Luiz Inácio Lula da Silva sabe que está correndo contra o tempo. Tem consciência de que precisa acelerar o passo das reformas sociais voltadas à distribuição de renda, para que assim possa conquistar força política capaz de proteger seu governo dos furacões que se aproximam. Mas também não desconhece que as reformas só acontecerão e darão frutos se houver o aperfeiçoamento da arrecadação tributária e a ampliação da base de contribuintes, incorporando a ela os ricos, os super ricos e os bilionários.

Neste primeiro ano de governo tem se dedicado a retomar os grandes programas sociais de seus dois mandatos anteriores (mantidos e ampliados por Dilma Rousseff, enquanto pôde); reativar as obras que estavam paralisadas há dez anos; lançar novos investimentos em infraestrutura e outros programas voltados às camadas mais pobres e remediadas.

Para isso (aprovar matérias de interesse do Governo no Parlamento), embora nos cause náuseas, tem sido obrigado a negociar com a direita, abrindo espaço até para adversários recentes.
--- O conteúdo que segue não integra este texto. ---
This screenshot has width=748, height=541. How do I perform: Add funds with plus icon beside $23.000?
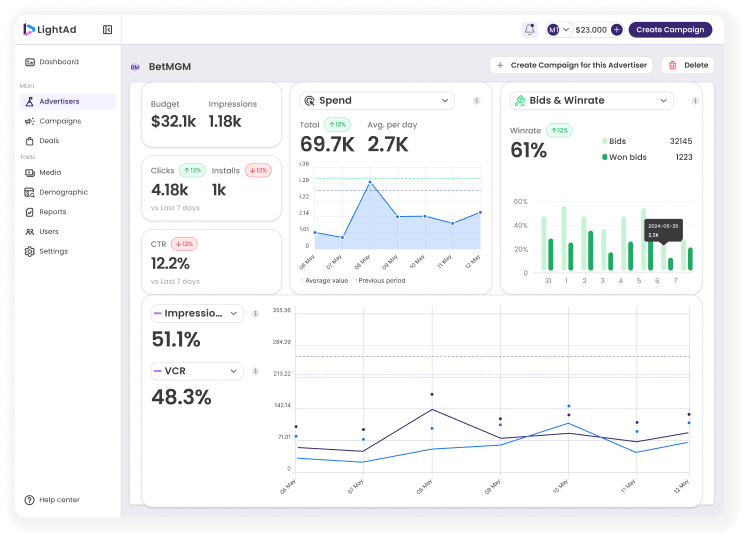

Com uma diferença: ao contrário de seus dois governos anteriores, e do primeiro de Dilma, desta vez, seguramente, está se resguardando quanto à corrupção da máquina pública.
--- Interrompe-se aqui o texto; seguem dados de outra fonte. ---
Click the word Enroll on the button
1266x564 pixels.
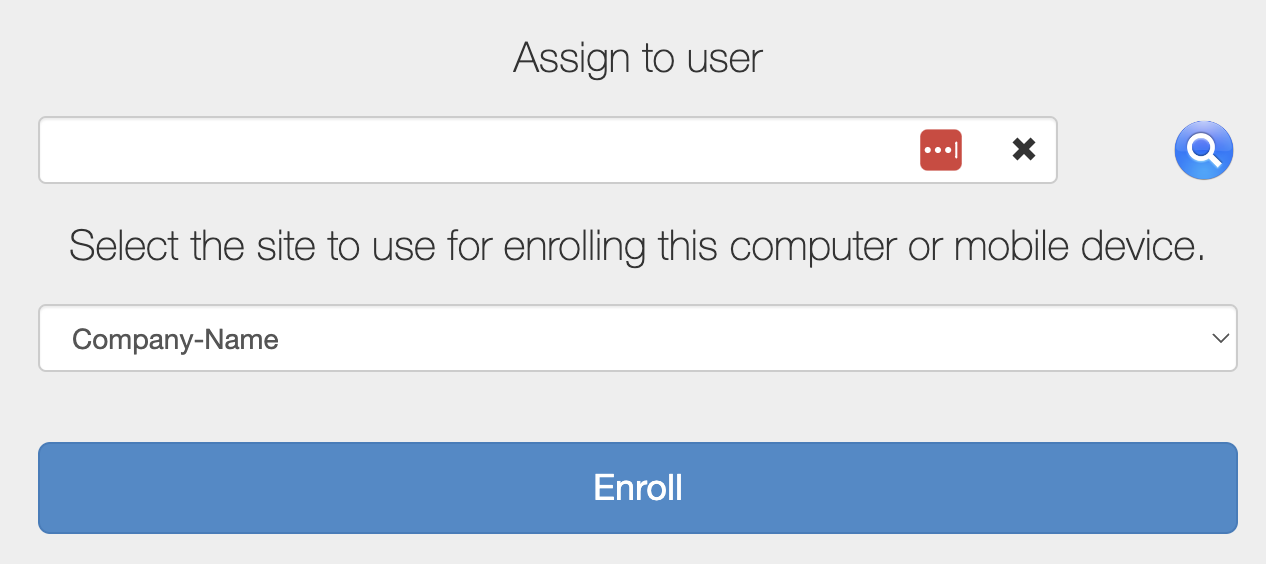point(637,488)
Já disse outro dia, com todas as letras, que os desvios de conduta dos indicados do chamado Centrão para cargos no Governo são de responsabilidade de quem os indicou; e certamente não criará nenhum empecilho à divulgação de bandalheiras que estejam sendo ou venham a ser praticadas por esses indivíduos, além de mantê-los sob estreita e permanente vigilância. O recado foi plenamente entendido por Arthur Lira, presidente da Câmara dos Deputados, que também declarou não se responsabilizar pessoalmente por eventuais erros de aliados no Governo.

O fato de indivíduos indicados por Lira ocuparem postos importantes no primeiro e segundo escalão da administração federal, convenhamos, é do jogo político; decorre do presidencialismo de coalizão que temos no Brasil. Afinal, apesar dos alertas de Lula durante a campanha eleitoral de 2022, e de ele ter apelado aos partidos de sua coligação que intensificassem os esforços no sentido da eleição de uma grande bancada no Legislativo, isto não aconteceu.

Voltemos aos três fatores que determinarão o futuro do Brasil. É possível que o conflito Rússia x OTAN/Ucrânia não se resolva antes das eleições presidenciais dos EUA. Pior, talvez ocorra um recrudescimento, tendo em vista o grau de envolvimento dos norte-americanos no conflito (fala-se em gastos de 77,5 bilhões de dólares, apenas de janeiro de 2022 a 2023).

Mesmo que o presidente Joe Biden venha enfrentando crescente resistência interna contra essa guerra, em decorrência dos efeitos negativos que ela tem produzido sobre a economia daquele país; mesmo que Biden possa estar arrependido de ter incentivado e apoiado a Ucrânia numa guerra em que sairá derrotado (a menos que se engaje num conflito nuclear contra a Rússia), mesmo que isso seja verdade, ele não tem mais condições de recuar.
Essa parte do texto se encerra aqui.